AUFGABE A:
Beantworten Sie anhand des Textes über den Sänger Flórez diese Fragen:
(i) In welchem Jahr überzeugte Flórez in Pesaro als Einspringer?
(ii) Womit begleitet er sich bei Liedchen wie „Bésame mucho“ gern selbst?
(iii) Auf welchem Weg kamen die Noten, als er eine Partie in fünf Tagen lernte?
AUFGABE B: Schreiben Sie den Text über den Sänger Flórez im Anschluss an seinen letzten Satz weiter.

Das einstige vokale Niveau, so Flórez, "muss hoch gewesen sein, es lässt sich an den Noten ablesen. Nachdem sie ständig sangen, waren die Karrieren der Vokalisten aber kürzer als heute. Heute kannst du entscheiden, was du nicht machen willst."

Flórez ist sich natürlich bewusst, dass dies Neinsagen vom Karrierelevel abhängt, das bei ihm lichte Höhen erreicht hat. Weltweit besingt Flórez das romantische Belcantorepertoire. Weltweit füllt er auch die Konzerthäuser und zeigt sich dabei auch als Charmeur der leichteren Muse. Bei Liedchen (wie Bésame mucho) greift er etwa gern zur gitarristischen Selbstbegleitung.

Entspannter Sänger

Man muss sich Flórez als entspannten Sänger vorstellen, alles andere wäre ein Verbrechen gegen die Fakten. Erzählt er von Pesaro, wo er 1996 als Einspringer überzeugte, muss aber selbst er noch immer staunen. "Einen bekannten Namen hatten sie nicht gefunden, also fragten sie mich. Ein paar Monate zuvor war ich ja noch Student in den USA, nach dem Abend sang ich bald an der Scala ... Alles kam in Bewegung, ich musste Repertoire pauken. Einmal lernte ich eine Partie in fünf Tagen – die Noten kamen per Fax ..."

DATENAUSZUG:
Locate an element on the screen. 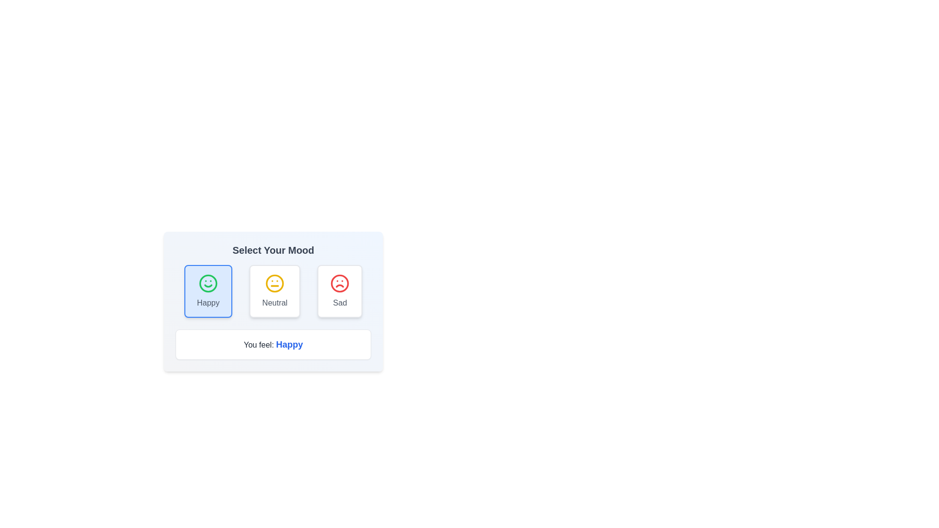 Image resolution: width=939 pixels, height=528 pixels. the Text Label that introduces the user-selected mood statement located at the bottom of the main interface area, to the left of the 'Happy' text element is located at coordinates (260, 344).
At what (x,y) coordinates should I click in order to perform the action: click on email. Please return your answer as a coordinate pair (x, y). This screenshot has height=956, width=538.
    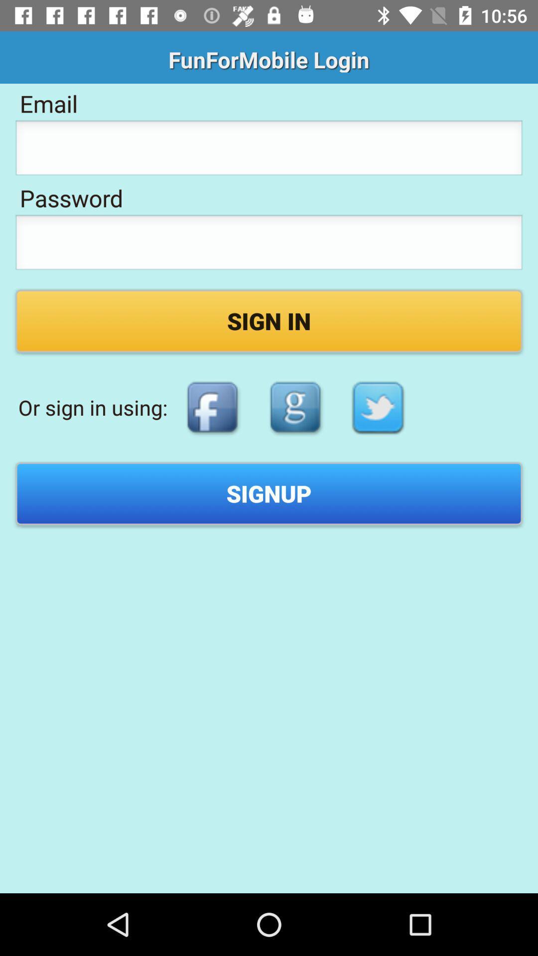
    Looking at the image, I should click on (269, 150).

ERWARTETE AUSGABE A:
(i) 1996
(ii) Mit der Gitarre
(iii) Per Fax

ERWARTETE AUSGABE B:
So hektisch ist es nicht mehr; Flórez teilt es sich ein. "Wenn ich Auszeit habe, singe ich gar nicht – drei Tage lang. Mehrere Wochen nicht singen geht nicht. Habe ich sechs Tage frei, studiere ich etwas ein. Offenbachs Hoffmann, den ich noch nicht kenne, werde ich etwa im Dezember studieren, um mich für die Jänner-Premiere in Monte Carlo vorzubereiten. Ich nehme mich beim Singen auf, höre das dann nach, ich gehe auch auf Spotify, studiere andere Tenöre." Bei Proben käme dann der Feinschliff.

Die Sängerkarriere sei "im Prinzip nicht schwer. Hat man ausreichend Technik – und die braucht es, um etwas auszudrücken -, ist es pure Freude. Ja, es kann Hotels geben, die du nicht magst. Es kann Badezimmer geben, die du hasst, oder zu harte Betten. Auch Proben können anstrengen. Aber auf der Bühne zu stehen ist Spaß. Es ist auch nicht schlimm, ein bisschen nervös zu sein. Eine kleine Anspannung ist eher nett, sie hilft – das ist wie beim Tennis."

Vor dem Konzert ein Schlaf

Zugleich ist Flórez aber auch ein sehr vorsichtiger Zeitgenosse, der auf sein Instrument gut achtgibt. Es gab – mitten in Interviews – schon spontane Lokalwechsel, da ihm die Rahmenbedingungen für die Stimme inadäquat schienen. Auch pflegt Flórez am Konzerttag spezielle Rituale: "Ich studiere am Tag des Konzerts viel, eigentlich am meisten. Es gibt Proben, danach schlafe ich. Dann aber bereite ich mich vor, indem ich alle Arien durchgehe. Dabei befasse ich mich sehr intensiv mit der Technik."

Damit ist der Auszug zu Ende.